Scotland becomes second country in the world to have 100 per cent fracture liaison service

The Royal Osteoporosis Society (ROS) has launched new clinical standards for fracture liaison services, as Scotland achieves 100 per cent fracture liaison service (FLS) coverage.

The newly launched ROS Effective Secondary Prevention of Fragility Fractures: Clinical Standards for Fracture Liaison Services gives best practice guidelines for all healthcare professionals and commissioners on the care of fragility fractures and secondary prevention of future fractures in patients aged over 50.

Ali Doyle, head of operations and clinical practice, Royal Osteoporosis Society, said: “Our new clinical standards set the benchmark to improve patient outcomes, use NHS resources appropriately and save money by preventing future fractures. If your local service is not meeting the six important clinical standards you’re either commissioning the wrong service, or delivering a service that needs improvement.”

The new online ROS clinical standards reflect current best practice and embed a strong culture of quality, the 5IQ principle. According to the Royal Osteoporosis Society FLS services should:

  • identify patients aged over 50 who have suffered a fragility fracture
  • investigate to assess bone health and falls risk
  • inform patients to enable them to understand future fracture risk and what can be done to reduce this
  • intervene to improve bone health and referring to other specialist services, including falls prevention
  • integrates patient care across primary and secondary care to ensure long-term management including making sure patients are concordant with their treatment in order to obtain its benefits 
  • have a strong culture of quality that is inclusive, responsive and responsible to individual patients and the health economy.

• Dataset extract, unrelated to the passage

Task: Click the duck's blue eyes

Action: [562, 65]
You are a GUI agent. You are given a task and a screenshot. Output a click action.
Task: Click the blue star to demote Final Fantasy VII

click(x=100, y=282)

The ROS has a fracture liaison service toolkit to help NHS bodies such as clinical commissioning groups, health boards or hospitals set up or improve existing FLS services. The toolkit helps NHS organisations understand the local impact of these broken bones in terms of numbers and socio-economic costs, predicts impacts for the next 5-10 years, provides a local model of the clinical and cost effectiveness of such a service, evidence-based business case, taking a system-wide approach to falls and fractures prevention, for commissioning. The ROS can also support with the implementation of the new service.

Scotland has just become the second country in the world, after New Zealand, with 100 per cent FLS provision across all health boards. The fracture liaison service originated in Scotland, with the world’s first FLS opening in Glasgow nearly 20 years ago.

Dr Stephen Gallacher, consultant physician and endocrinologist, NHS Greater Glasgow and Clyde, said: “People who suffer a low trauma fracture are twice as likely as the general population to suffer a second fracture. This is the basis of the fracture liaison service. The FLS sees and assesses people who present with a low trauma fracture.”

Scotland’s 100 percent FLS coverage is expected to prevent 4,589 broken bones (including 1,925 hip fractures) and save £37.5m for local health and social care economy over five years.